La Livonie fut la dernière à proclamer l’affranchissement des paysans, bien qu’elle eût devancé les provinces limitrophes dans la réforme de la situation agraire. L’abolition du servage eut à y vaincre une résistance opiniâtre. Cependant l’exemple de la noblesse d’Oesel, celui des villes livoniennes (Riga, Dorpat et Pernau) qui possédaient des terres et qui sollicitèrent la permission d’affranchir la population agricole de leurs domaines, enfin l’énergique insistance du gouverneur-général, marquis de Paulucci, déterminèrent un vote favorable de la diète. Le nouveau statut fut revêtu de la sanction impériale en 1819 et promulgué à Riga le 6 janvier 1820. La période de transition fut réduite à huit années afin de mieux faire cadrer l’ère de liberté avec la transformation qui s’opérait dans les provinces voisines.
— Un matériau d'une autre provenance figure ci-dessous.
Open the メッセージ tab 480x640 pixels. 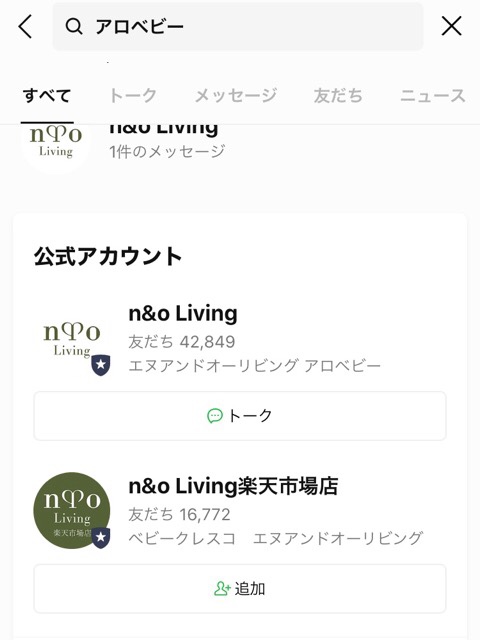click(x=236, y=96)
Les trois premières années furent consacrées à l’organisation des communes, de l’administration et de la justice, la quatrième et la cinquième à l’émancipation des fermiers par sections égales, enfin la sixième et la septième à l’affranchissement du reste de la population, ouvriers et domestiques seigneuriaux, également divisés en deux sections numériquement égales. Toutefois la période de la limitation des droits s’étendit à six années à partir de l’affranchissement pour toute la population. Les paysans ne pouvaient quitter le territoire de la paroisse durant les trois premières années, ni le territoire de l’arrondissement durant les trois années suivantes, et ce n’est qu’après l’application générale du régime définitif qu’ils obtenaient la faculté de s’établir dans les villes.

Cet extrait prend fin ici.